Ungewöhnlich sind vier Knochenartefakte im Fundmaterial, die meist als Knochenhaken bezeichnet werden. Sie wurden jeweils aus einem bestimmten Teil des Rinderunterkiefers hergestellt und waren meist vollständig überarbeitet, außerdem fallen stellenweise Verrundungen und Glanzpolituren auf. Der ursprüngliche Verwendungszweck dieser Artefakte kann heute nicht mehr sicher bestimmt werden. Die Abnutzungsspuren könnten jedoch ein Hinweis auf eine Nutzung als Haken in Verbindung mit Schnüren oder Bändern zurückzuführen sein, etwa als Gewandschließen oder Tragehaken. Denkbar wären die Haken auch als Befestigung von Bogensehnen, dafür spräche die Vergesellschaftung mit Silexpfeilspitzen.

Abb. 14 Haken aus Rinder-Unterkieferknochen aus Wewelsburg I (5-8), (Abbildung: Günther/Viets 1992, 118).

Literaturverzeichnis

K. Günther/M. Viets, Das Megalithgrab Wewelsburg I, Stadt Büren, Kreis Paderborn.

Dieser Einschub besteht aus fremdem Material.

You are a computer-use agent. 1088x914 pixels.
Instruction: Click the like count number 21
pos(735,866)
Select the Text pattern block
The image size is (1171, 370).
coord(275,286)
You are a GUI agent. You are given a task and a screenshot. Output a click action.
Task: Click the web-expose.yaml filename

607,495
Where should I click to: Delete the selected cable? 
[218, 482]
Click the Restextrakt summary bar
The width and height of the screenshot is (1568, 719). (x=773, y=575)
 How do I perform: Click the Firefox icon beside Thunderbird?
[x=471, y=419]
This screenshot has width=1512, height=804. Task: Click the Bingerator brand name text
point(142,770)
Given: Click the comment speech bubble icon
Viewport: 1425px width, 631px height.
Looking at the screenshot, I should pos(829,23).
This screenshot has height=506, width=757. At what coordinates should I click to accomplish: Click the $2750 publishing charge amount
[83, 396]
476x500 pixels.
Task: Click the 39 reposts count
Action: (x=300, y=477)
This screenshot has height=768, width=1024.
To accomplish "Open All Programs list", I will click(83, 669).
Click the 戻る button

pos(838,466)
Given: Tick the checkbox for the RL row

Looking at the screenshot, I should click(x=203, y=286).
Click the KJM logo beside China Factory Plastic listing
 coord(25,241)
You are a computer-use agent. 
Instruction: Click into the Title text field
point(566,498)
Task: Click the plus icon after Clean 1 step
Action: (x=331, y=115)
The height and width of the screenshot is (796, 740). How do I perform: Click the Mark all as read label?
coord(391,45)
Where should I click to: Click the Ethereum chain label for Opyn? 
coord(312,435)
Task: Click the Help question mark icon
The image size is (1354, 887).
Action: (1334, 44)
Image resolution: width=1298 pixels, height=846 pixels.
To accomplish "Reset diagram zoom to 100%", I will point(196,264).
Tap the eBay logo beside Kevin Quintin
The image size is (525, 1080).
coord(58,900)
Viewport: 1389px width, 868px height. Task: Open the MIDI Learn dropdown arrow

Mit einem Beitrag von K. Steppan. Bodenaltertümer Westfalens 28 (Münster 1992) 95-146.

Eine Auswahl weiterführender Literatur:

D. Bérenger/K. Günther, Büren-Wewelsburg. Ausgrabungen und Funde in Westfalen-Lippe 5, 1987 (1988) 706-707.

K. Günther, Büren-Wewelsburg. Ausgrabungen und Funde in Westfalen-Lippe 6A, 1990, 249-251.

W. Schrickel, Westeuropäische Elemente im neolithischen Grabbau Mitteldeutschlands und die Galeriegräber Westdeutschlands und ihre Inventare. Beiträge zur ur- und frühgeschichtlichen Archäologie des Mittelmeer-Kulturraumes 4 (Bonn 1966). Katalog der mitteldeutschen Gräber mit westeuropäischen Elementen und die Galeriegräber Westdeutschlands. Beiträge zur ur- und frühgeschichtlichen Archäologie des Mittelmeer-Kulturraumes 5 (Bonn 1966).

W. Schwellnus, Wartberg-Gruppe und hessische Megalithik. Ein Beitrag zum späten Neolithikum des Hessischen Berglandes. Materialien zur Ur- und Frühgeschichte von Hessen 4 (Wiesbaden 1979).

A. Stieren, Die vorgeschichtlichen Denkmäler des Kreises Büren. Mitteilungen der Altertumskommission für Westfalen 7, 1922, 16-51.